9. You get to have your self-esteem tested on a regular basis. Most people go around thinking they are no good, but you have the actual proof in the letter you just got out of the mailbox.
8. You are one of the few people who will get to enjoy The Look in your lifetime. The Look is when you are talking about what you like to do and you say, “I like to write.” And the person says, “Really, have you been published?” and if you say, “No, but I’ve got 289 queries out right now.” They give you The Look and say, “Hmmm, that’s nice.” (If further explanation is needed just try it on one of your friends).
7. You know how to do things with Microsoft Word that Bill Gates doesn’t even know.
6. You can feel good about devouring an entire bag of M&M’s, ½ pound of cheese, a box of crackers, another bag of M&M’s, and a Dove dark chocolate bar because you are going to reach your word count goal today!
5. You will acquire the odd habit of addressing letters to yourself with postage paid and dropping it in the mailbox and excitedly counting down the days until you get it back.
4. Writers are intelligent people! You know what ms, SASE, SAE, SCBWI, IRC, b&w, 20 lb. white, YA , dummy, and agent only means.
3. You also know what query, outline, sample chapter, spreadsheet, synopsis, unsolicited material, simultaneous submissions,em dash, table of contents, royalties, advances, and submissions editor means. Oh and of course you know what rejection means too.
2. When you step into a bookstore from now on, you will look around at all the sundry bestselling books on the shelves in awe and smack your palm against your glistening forehead and vociferate, “What am I doing wrong!” and then wince as your hand tingles and your wrist throbs and you remember that you shouldn’t slap things because you have carpal tunnel syndrome.
1. Because you like to write prolifically, and you compose, dash off, draft, scribble, create, rewrite, reference, versify, and inscribe on a daily basis— you can write up silly, zany, cockamamie, amusing, sardonic top ten lists and post it for your friends when you are having an otherwise uneventful day. (And you can count this list as 461 words closer to your word limit today and insist that all of your friends give Rachelle J. Christensen credit for writing something worthwhile today.)
Friday, September 14, 2007
My first piece of fun is a survey, yes scroll down and answer my questions.

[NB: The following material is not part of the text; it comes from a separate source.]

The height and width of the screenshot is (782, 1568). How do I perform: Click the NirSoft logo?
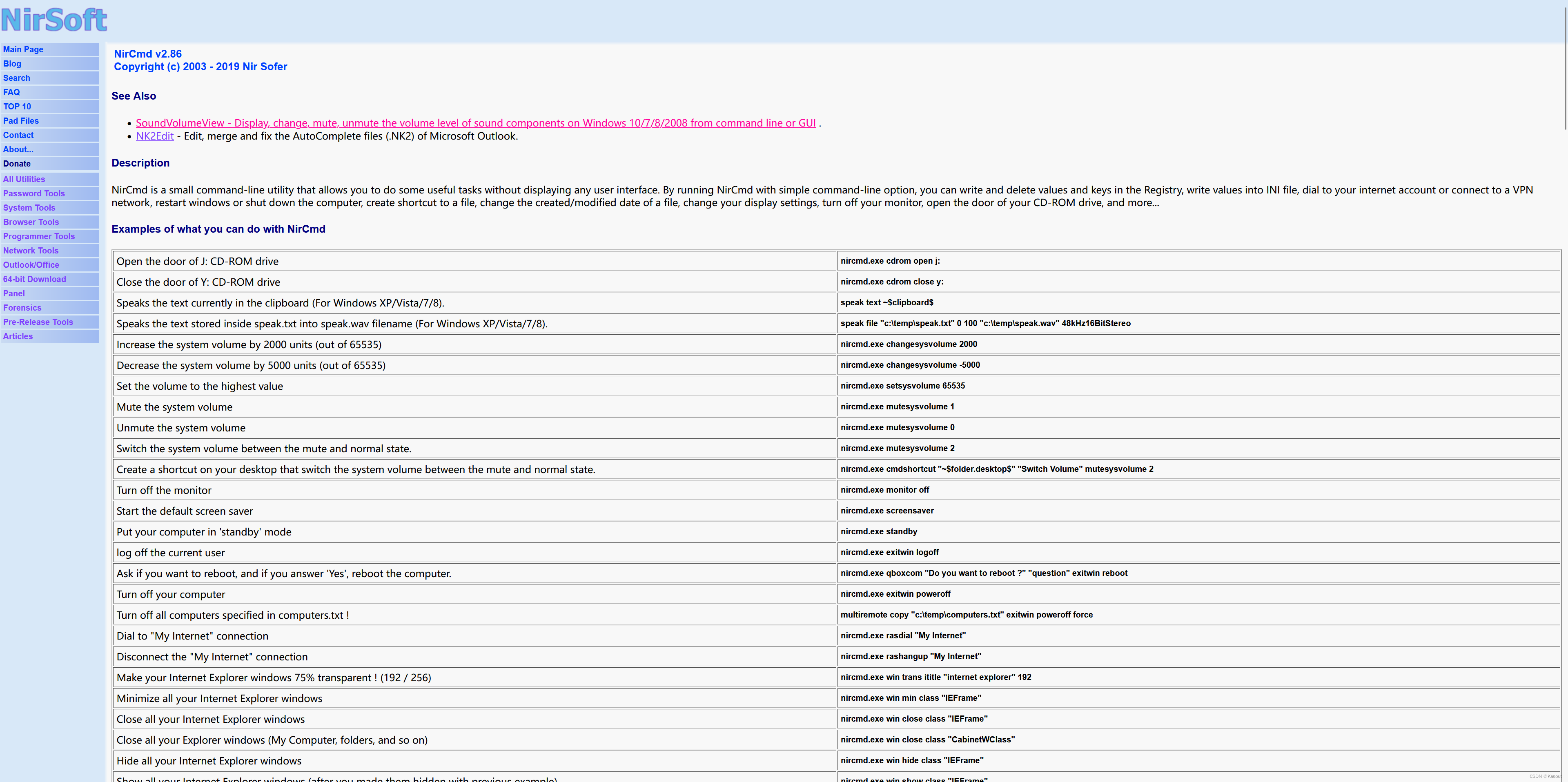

I'm looking forward to your responses and at the end of the month, I'll let you know what I think about The Great Gatsby by F. Scott Fitzgerald.
This little question is brought on because somehow I missed out on reading a lot of "The Classics" of American Literature when I was in high school. I had the best English teacher ever, but we read all kinds of snippets of books, not lots of whole books. I was always reading plenty on my own but steered away from the classics thinking they were just plain boring. Now that I'm older (and wiser?) I decided to delve into some of the classics. I have to say that I have been surprised by how much I've liked and disliked some of them. My father-in-law was actually a high school English teacher and it's been fun to discuss with him some of the points of the books and hear the details that he remembers about the books he taught about even though it's been ten years since he retired.
I guess I'll have to try to compile a list of some of the classics that I have read recently. I'd love to hear about your favorites as well.
Tuesday, September 11, 2007
So I decided to become a psychologist.
I graduated from Utah State University (Go Aggies!) with a bachelor's degree in Psychology and minor in music. I loved my schooling because I had to write tons for my Psych classes and once I finished up my degree I started dreaming about being an author again. I didn't care if the career tests said you couldn't make money, I just loved to write!
So here I am with my very first Blog entry. Yes, I have resisted the blogging world for long enough and decided to be courageous and put my foot out here even if it ends up in my mouth.